Apple, Microsoft, Facebook en Google proberen elkaar te overtreffen bij de ontwikkeling van computerassistenten.
Je zou het een sluimerende opmars kunnen noemen. Apple heeft sinds 2011 Siri op zijn iPhones staan, de computerassistent waaraan je vragen kunt stellen. Een jaar later volgde Google met Google Now. Microsoft kwam begin 2015 met Cortana. En nu heeft ook Facebook een computervraagbaak, M.
Het sociale-netwerkbedrijf doet nu een test in San Francisco met enkele honderden mensen. Het doel is dat uiteindelijk alle Facebook-gebruikers via de Messenger-app van het bedrijf vragen kunnen stellen aan M: kun je een goed restaurant aanbevelen? Weet je een goed cadeau voor mijn oom? En ga zo maar door.
Universele vraagbaak
Computerassistenten kunnen zulke vragen alleen goed beantwoorden als ze hun gebruikers goed kennen. Facebook bezit daarvoor over goede kaarten: het bedrijf beschikt over een berg aan persoonlijke gegevens van zijn gebruikers. M gaat verder dan andere computerassistenten, belooft Facebook: het kan ook reserveringen maken of vliegreizen boeken.

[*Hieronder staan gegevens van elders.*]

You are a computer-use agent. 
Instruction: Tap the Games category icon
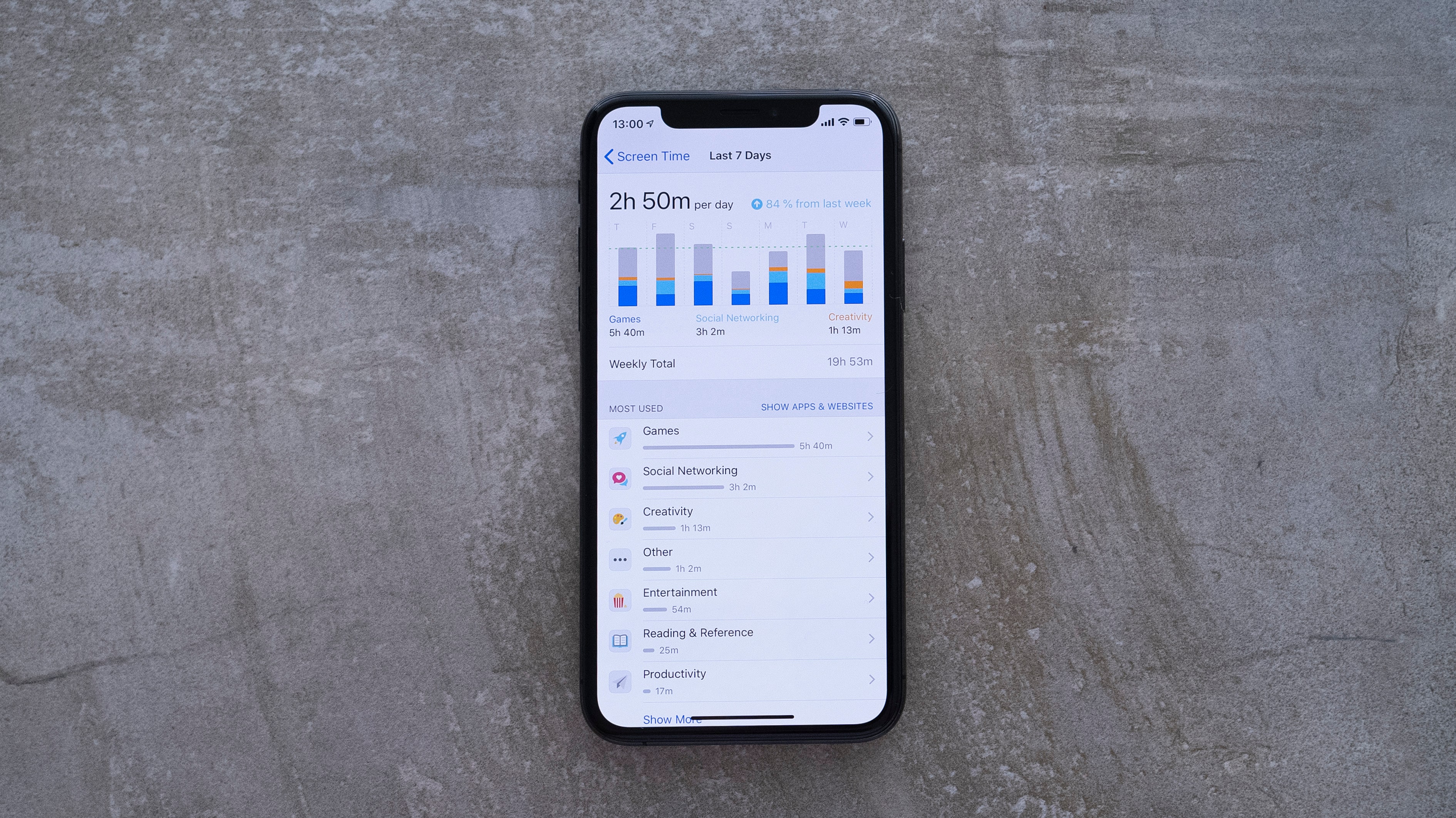(619, 438)
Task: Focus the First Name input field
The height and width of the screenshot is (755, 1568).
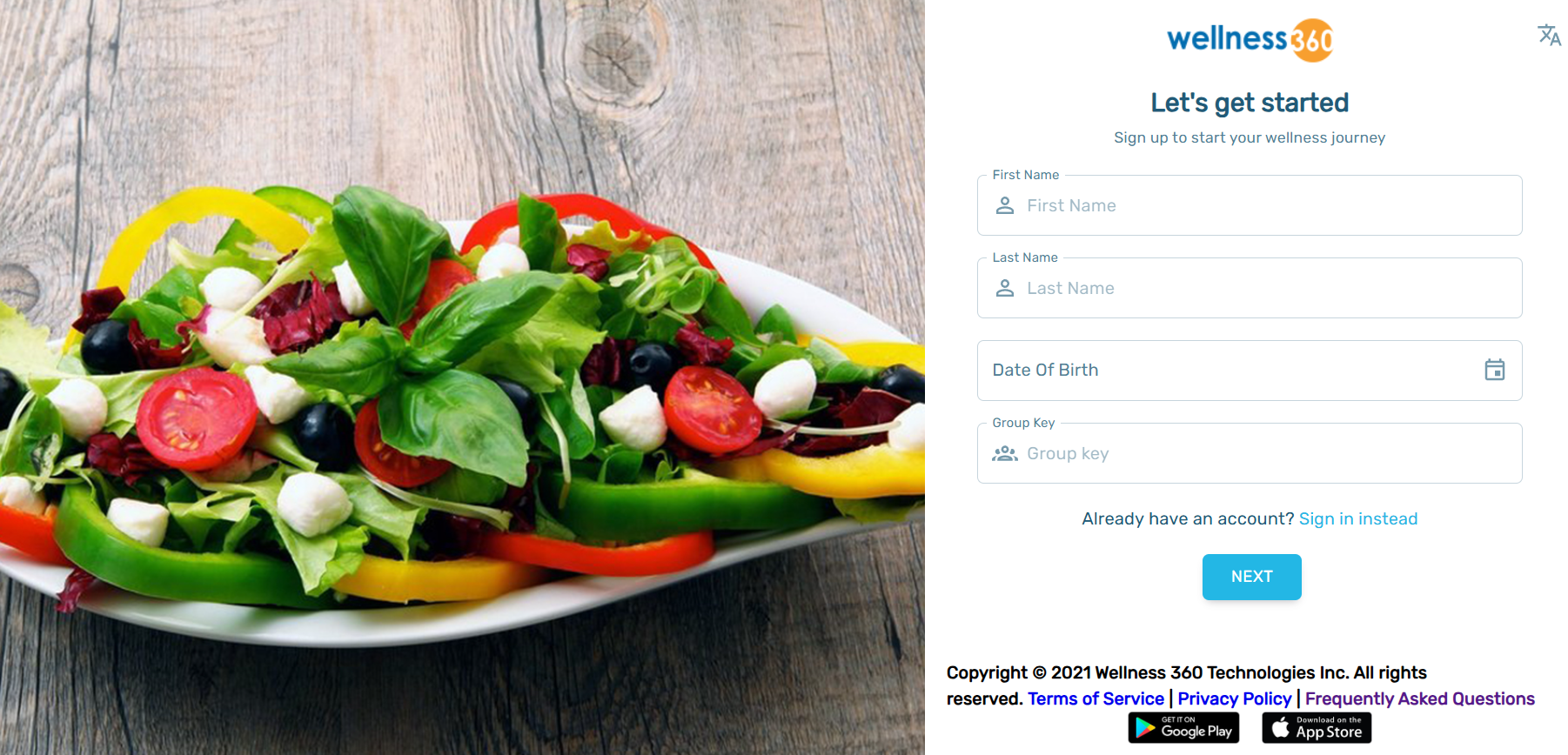Action: coord(1250,205)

De lat van Facebook ligt hoog: het bedrijf lijkt voor ogen te hebben dat M concurrent Google gaat vervangen als universele vraagbaak. M zou ervoor zorgen dat mensen nog meer tijd op de app van Facebook spenderen. Het sociale netwerk kan zo veel meer data over zijn gebruikers verzamelen, waarmee het gerichter kan adverteren en dus nog meer geld kan verdienen.
De andere internetgiganten Apple, Microsoft en vooral Google zullen niet lijdzaam toezien. De komende maanden zijn vast meer aankondigingen over computerassistenten te verwachten.